The query planner avoids a join against the mods table because we are doing a simple count(distinct m), but beyond that, the query planner cannot do anything but some kind of join followed by a GroupAggregate.
It would be nearly impossible for the query planner to optimize this query into something better without potentially changing the behavior of the query.
And this plan scales so poorly because of the Cartesian explosion that results from one-to-many joins, which is then fed into an expensive grouping operation.
Now, let’s look at the second query’s plan.
QUERY PLAN
-------------------------------------------------------------------------------------------------------------------------------------------------------
Seq Scan on game g (cost=0.00..174064.00 rows=10000 width=55) (actual time=5.750..64.123 rows=10000 loops=1)
SubPlan 1
-> Aggregate (cost=8.51..8.52 rows=1 width=32) (actual time=0.002..0.002 rows=1 loops=10000)
-> Index Scan using developer_game_id_idx on developer d (cost=0.29..8.48 rows=11 width=4) (actual time=0.001..0.001 rows=10 loops=10000)
Index Cond: (game_id = g.id)
SubPlan 2
-> Aggregate (cost=8.86..8.87 rows=1 width=8) (actual time=0.003..0.003 rows=1 loops=10000)
-> Index Scan using mods_game_id_idx on mods m (cost=0.29..8.79 rows=28 width=4) (actual time=0.001..0.002 rows=26 loops=10000)
Index Cond: (game_id = g.id)
Planning Time: 0.456 ms
JIT:
Functions: 18
Options: Inlining false, Optimization false, Expressions true, Deforming true
Timing: Generation 0.427 ms, Inlining 0.000 ms, Optimization 0.272 ms, Emission 5.421 ms, Total 6.120 ms
Execution Time: 85.640 ms
(15 rows)
You can immediately see this query plan is simpler. There are no joins, just a sequence scan on the game table with two aggregate sub-plans that index scan our other two tables. It is extremely simple, which (no surprise), leads to much better performance.
I also think it’s funny that the JIT turned on for this second query and not the first one. Don’t ask me why. I tried turning JIT off and running it again, but that was slightly slower, so the query planner knew what it was doing I guess.
So to summarize, try to avoid one-to-many joins as much as possible. If you can query data in a sub-query, generally that will result in better performance. Maybe this is completely obvious advice to everyone else, but I wanted to write it down in case anyone else defaults to using joins when they don’t need to like I do.
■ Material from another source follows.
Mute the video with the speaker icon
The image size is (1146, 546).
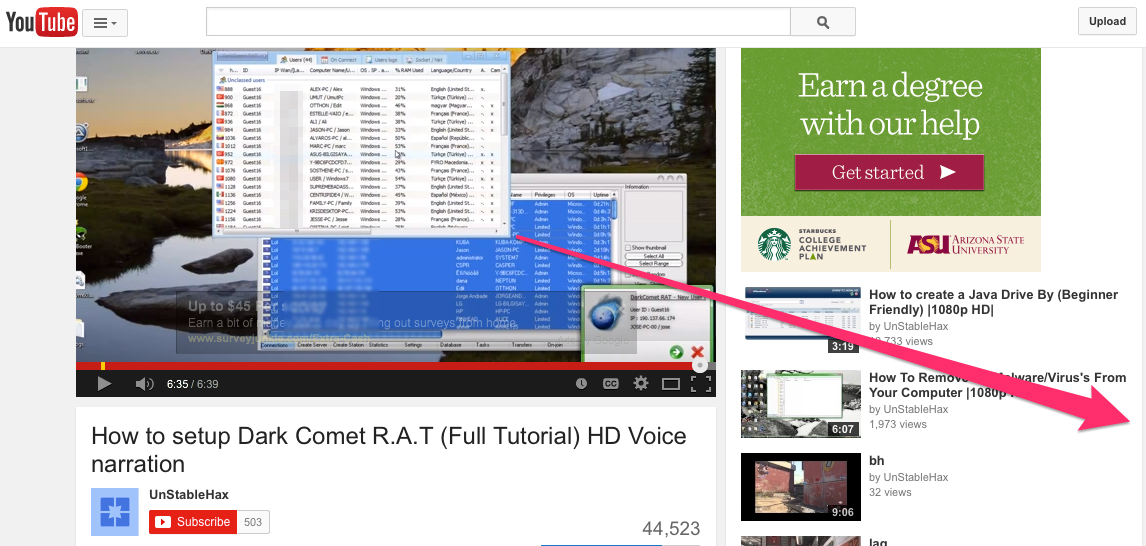coord(145,384)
I am working on a new process for writing my queries. It’s still rough, but it goes something like this:
- Identify what each row represents, and use that to pick your base table and your set of inner joins:
- Is a row a class, a game, a person?
- Or is it a combination of things? In this case, use inner joins.
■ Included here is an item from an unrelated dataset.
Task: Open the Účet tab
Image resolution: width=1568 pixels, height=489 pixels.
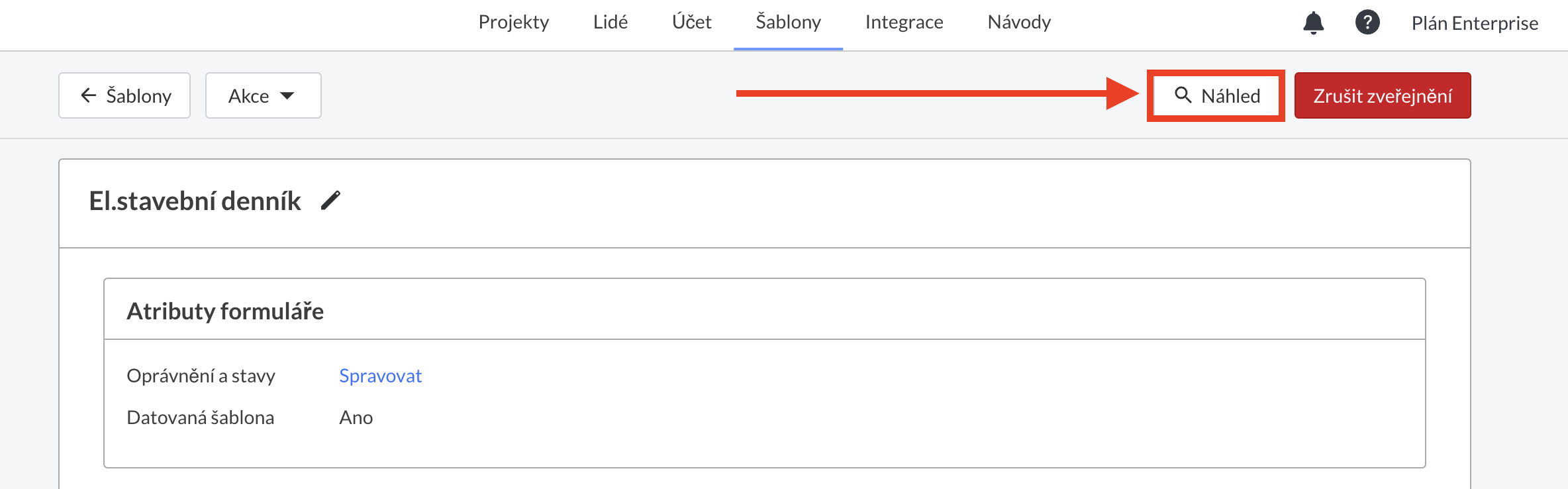Action: 692,23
- Add all basic columns that you are directly pulling from tables to your select clause.
- Add sub-queries to pull correlated data with a different cardinality from your rows.
- If your rows represent people and you need each person’s phone numbers concatenated together in a single column, use a sub-query!
- If you need to join against tables with a different cardinality and use their columns in your where clause, your order by clause, or something similar:
- Read about
LATERALSubqueries and consider if you can use them. - If all else fails, try using a normal join and adding a group by clause.